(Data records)
**********

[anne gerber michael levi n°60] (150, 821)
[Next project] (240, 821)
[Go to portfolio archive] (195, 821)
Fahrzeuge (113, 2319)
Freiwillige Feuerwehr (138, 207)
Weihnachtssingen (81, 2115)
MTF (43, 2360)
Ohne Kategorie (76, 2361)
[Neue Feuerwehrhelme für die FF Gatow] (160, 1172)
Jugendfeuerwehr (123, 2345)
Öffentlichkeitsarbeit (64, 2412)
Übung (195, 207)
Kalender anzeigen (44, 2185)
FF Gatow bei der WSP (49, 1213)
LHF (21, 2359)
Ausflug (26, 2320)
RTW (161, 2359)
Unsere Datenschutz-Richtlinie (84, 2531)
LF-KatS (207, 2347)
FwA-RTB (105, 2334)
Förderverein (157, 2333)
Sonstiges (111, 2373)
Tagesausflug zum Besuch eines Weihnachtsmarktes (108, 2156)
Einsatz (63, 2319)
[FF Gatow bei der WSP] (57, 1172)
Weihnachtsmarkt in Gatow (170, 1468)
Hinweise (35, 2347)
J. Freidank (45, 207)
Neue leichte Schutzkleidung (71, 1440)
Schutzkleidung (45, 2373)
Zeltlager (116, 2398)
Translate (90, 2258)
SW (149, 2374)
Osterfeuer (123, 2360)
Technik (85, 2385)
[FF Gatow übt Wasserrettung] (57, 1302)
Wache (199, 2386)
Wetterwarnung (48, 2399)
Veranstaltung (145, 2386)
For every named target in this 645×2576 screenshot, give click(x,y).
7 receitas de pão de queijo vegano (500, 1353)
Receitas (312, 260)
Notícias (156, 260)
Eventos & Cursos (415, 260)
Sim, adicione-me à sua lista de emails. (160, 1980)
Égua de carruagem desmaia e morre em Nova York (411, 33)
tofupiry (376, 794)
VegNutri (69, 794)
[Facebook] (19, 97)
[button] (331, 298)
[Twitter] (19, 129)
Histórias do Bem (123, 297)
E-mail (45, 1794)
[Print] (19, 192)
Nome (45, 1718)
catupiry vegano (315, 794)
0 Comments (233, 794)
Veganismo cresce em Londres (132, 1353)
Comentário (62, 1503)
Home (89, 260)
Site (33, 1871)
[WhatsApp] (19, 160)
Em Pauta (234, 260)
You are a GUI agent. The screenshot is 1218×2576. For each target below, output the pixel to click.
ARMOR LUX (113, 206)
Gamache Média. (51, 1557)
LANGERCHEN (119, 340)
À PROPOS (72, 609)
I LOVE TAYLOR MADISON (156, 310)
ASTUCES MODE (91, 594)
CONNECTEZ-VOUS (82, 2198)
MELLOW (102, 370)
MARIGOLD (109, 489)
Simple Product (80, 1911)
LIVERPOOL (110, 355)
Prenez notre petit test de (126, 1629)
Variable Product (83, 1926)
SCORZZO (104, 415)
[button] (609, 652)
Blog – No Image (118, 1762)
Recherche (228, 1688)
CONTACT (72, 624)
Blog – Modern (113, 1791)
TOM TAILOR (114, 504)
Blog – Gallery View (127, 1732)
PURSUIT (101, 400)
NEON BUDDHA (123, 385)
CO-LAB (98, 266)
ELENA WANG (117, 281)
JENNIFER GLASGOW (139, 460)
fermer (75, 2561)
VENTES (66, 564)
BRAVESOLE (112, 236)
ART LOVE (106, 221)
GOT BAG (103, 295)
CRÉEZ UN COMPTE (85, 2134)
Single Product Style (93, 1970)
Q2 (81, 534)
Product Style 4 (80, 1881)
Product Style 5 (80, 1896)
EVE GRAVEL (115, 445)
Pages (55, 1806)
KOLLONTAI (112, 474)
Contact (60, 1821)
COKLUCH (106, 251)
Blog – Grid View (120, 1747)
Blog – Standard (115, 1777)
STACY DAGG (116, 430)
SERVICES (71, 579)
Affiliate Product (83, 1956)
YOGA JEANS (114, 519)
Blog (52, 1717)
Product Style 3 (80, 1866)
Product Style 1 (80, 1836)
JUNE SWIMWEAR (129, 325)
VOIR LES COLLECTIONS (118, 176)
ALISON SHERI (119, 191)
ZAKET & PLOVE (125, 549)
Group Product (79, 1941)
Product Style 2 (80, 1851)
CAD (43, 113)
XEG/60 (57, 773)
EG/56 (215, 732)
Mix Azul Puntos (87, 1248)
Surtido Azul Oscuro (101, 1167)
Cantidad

**********

### TASK GOAL
Would you return all of the data exactly as given?

### REPLY
[anne gerber michael levi n°60] (150, 821)
[Next project] (240, 821)
[Go to portfolio archive] (195, 821)
Fahrzeuge (113, 2319)
Freiwillige Feuerwehr (138, 207)
Weihnachtssingen (81, 2115)
MTF (43, 2360)
Ohne Kategorie (76, 2361)
[Neue Feuerwehrhelme für die FF Gatow] (160, 1172)
Jugendfeuerwehr (123, 2345)
Öffentlichkeitsarbeit (64, 2412)
Übung (195, 207)
Kalender anzeigen (44, 2185)
FF Gatow bei der WSP (49, 1213)
LHF (21, 2359)
Ausflug (26, 2320)
RTW (161, 2359)
Unsere Datenschutz-Richtlinie (84, 2531)
LF-KatS (207, 2347)
FwA-RTB (105, 2334)
Förderverein (157, 2333)
Sonstiges (111, 2373)
Tagesausflug zum Besuch eines Weihnachtsmarktes (108, 2156)
Einsatz (63, 2319)
[FF Gatow bei der WSP] (57, 1172)
Weihnachtsmarkt in Gatow (170, 1468)
Hinweise (35, 2347)
J. Freidank (45, 207)
Neue leichte Schutzkleidung (71, 1440)
Schutzkleidung (45, 2373)
Zeltlager (116, 2398)
Translate (90, 2258)
SW (149, 2374)
Osterfeuer (123, 2360)
Technik (85, 2385)
[FF Gatow übt Wasserrettung] (57, 1302)
Wache (199, 2386)
Wetterwarnung (48, 2399)
Veranstaltung (145, 2386)
For every named target in this 645×2576 screenshot, give click(x,y).
7 receitas de pão de queijo vegano (500, 1353)
Receitas (312, 260)
Notícias (156, 260)
Eventos & Cursos (415, 260)
Sim, adicione-me à sua lista de emails. (160, 1980)
Égua de carruagem desmaia e morre em Nova York (411, 33)
tofupiry (376, 794)
VegNutri (69, 794)
[Facebook] (19, 97)
[button] (331, 298)
[Twitter] (19, 129)
Histórias do Bem (123, 297)
E-mail (45, 1794)
[Print] (19, 192)
Nome (45, 1718)
catupiry vegano (315, 794)
0 Comments (233, 794)
Veganismo cresce em Londres (132, 1353)
Comentário (62, 1503)
Home (89, 260)
Site (33, 1871)
[WhatsApp] (19, 160)
Em Pauta (234, 260)
You are a GUI agent. The screenshot is 1218×2576. For each target below, output the pixel to click.
ARMOR LUX (113, 206)
Gamache Média. (51, 1557)
LANGERCHEN (119, 340)
À PROPOS (72, 609)
I LOVE TAYLOR MADISON (156, 310)
ASTUCES MODE (91, 594)
CONNECTEZ-VOUS (82, 2198)
MELLOW (102, 370)
MARIGOLD (109, 489)
Simple Product (80, 1911)
LIVERPOOL (110, 355)
Prenez notre petit test de (126, 1629)
Variable Product (83, 1926)
SCORZZO (104, 415)
[button] (609, 652)
Blog – No Image (118, 1762)
Recherche (228, 1688)
CONTACT (72, 624)
Blog – Modern (113, 1791)
TOM TAILOR (114, 504)
Blog – Gallery View (127, 1732)
PURSUIT (101, 400)
NEON BUDDHA (123, 385)
CO-LAB (98, 266)
ELENA WANG (117, 281)
JENNIFER GLASGOW (139, 460)
fermer (75, 2561)
VENTES (66, 564)
BRAVESOLE (112, 236)
ART LOVE (106, 221)
GOT BAG (103, 295)
CRÉEZ UN COMPTE (85, 2134)
Single Product Style (93, 1970)
Q2 (81, 534)
Product Style 4 (80, 1881)
Product Style 5 (80, 1896)
EVE GRAVEL (115, 445)
Pages (55, 1806)
KOLLONTAI (112, 474)
Contact (60, 1821)
COKLUCH (106, 251)
Blog – Grid View (120, 1747)
Blog – Standard (115, 1777)
STACY DAGG (116, 430)
SERVICES (71, 579)
Affiliate Product (83, 1956)
YOGA JEANS (114, 519)
Blog (52, 1717)
Product Style 3 (80, 1866)
Product Style 1 (80, 1836)
JUNE SWIMWEAR (129, 325)
VOIR LES COLLECTIONS (118, 176)
ALISON SHERI (119, 191)
ZAKET & PLOVE (125, 549)
Group Product (79, 1941)
Product Style 2 (80, 1851)
CAD (43, 113)
XEG/60 (57, 773)
EG/56 (215, 732)
Mix Azul Puntos (87, 1248)
Surtido Azul Oscuro (101, 1167)
Cantidad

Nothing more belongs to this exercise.